* **Required action**
Write out exactly the lines between the line containing "Select the 2024 year header cell" and the end of the records, counting both ends, and leave out all pictures.

* **Provided data**
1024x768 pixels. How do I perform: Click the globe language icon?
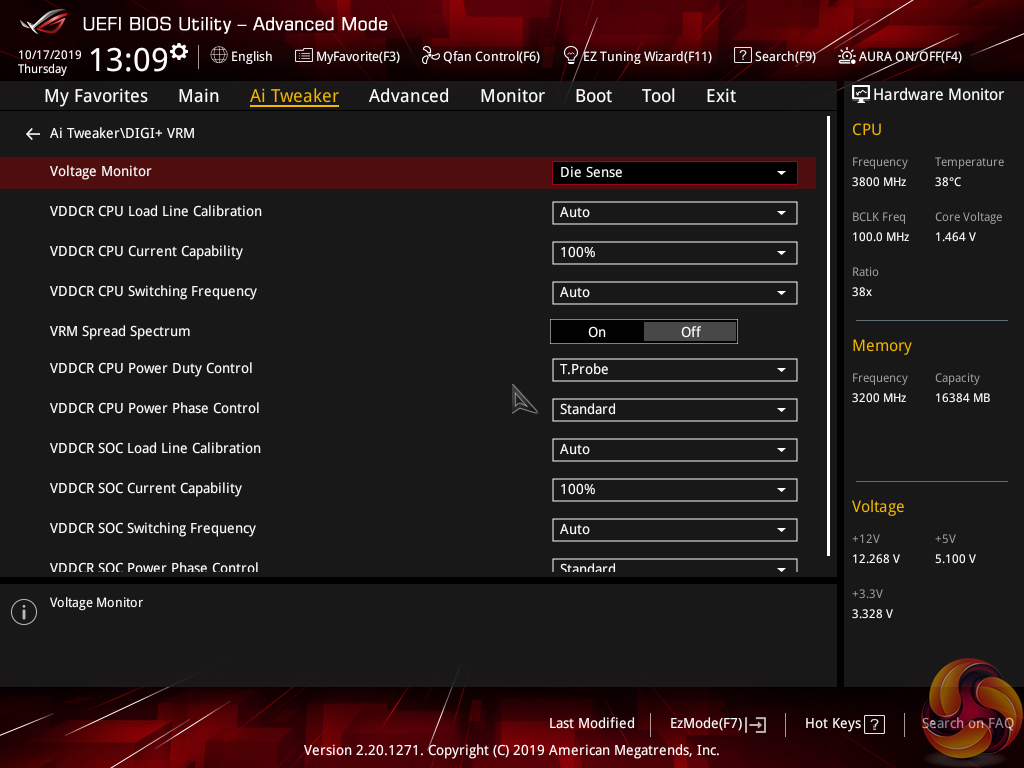(218, 56)
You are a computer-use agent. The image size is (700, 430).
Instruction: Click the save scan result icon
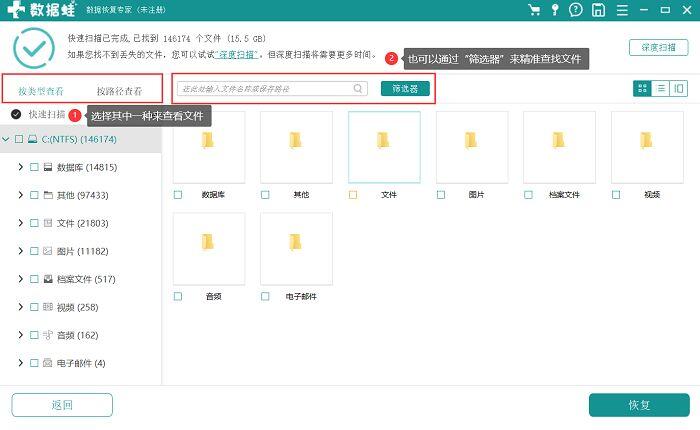point(598,10)
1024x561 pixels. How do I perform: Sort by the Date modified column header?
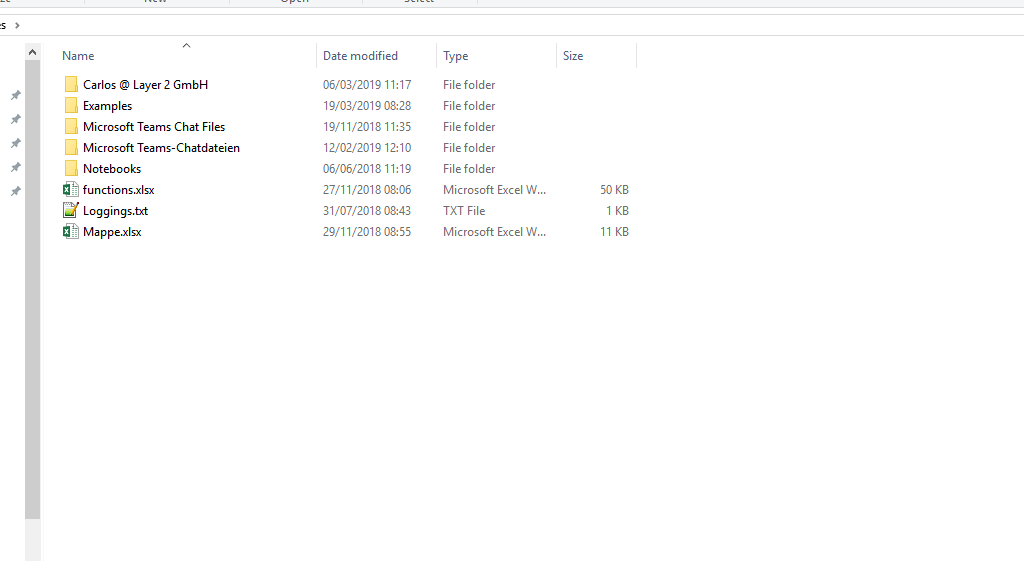tap(360, 56)
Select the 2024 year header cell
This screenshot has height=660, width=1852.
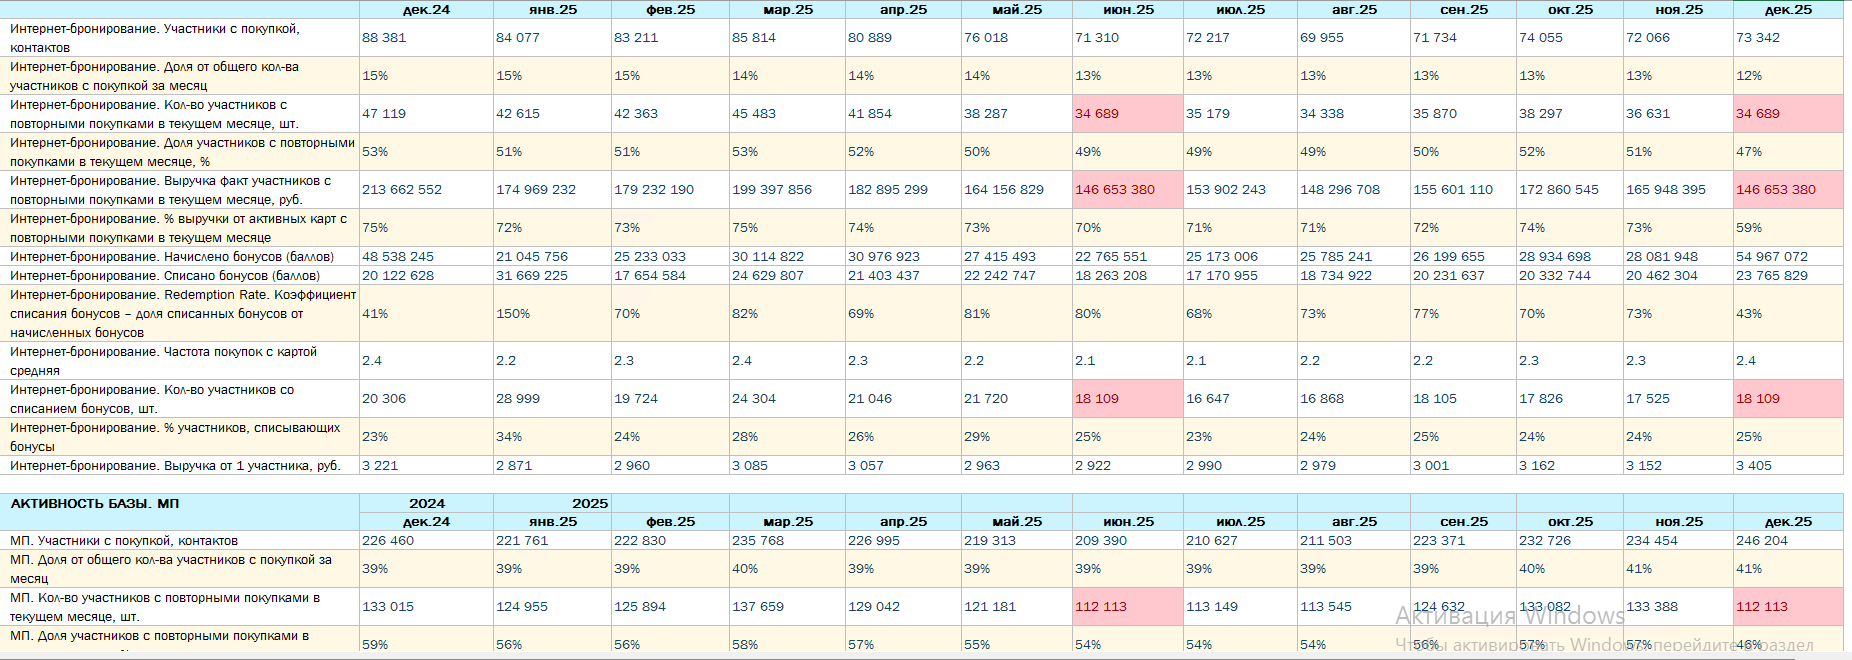click(426, 504)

* **Worked solution**
Select the 2024 year header cell
This screenshot has height=660, width=1852.
click(426, 504)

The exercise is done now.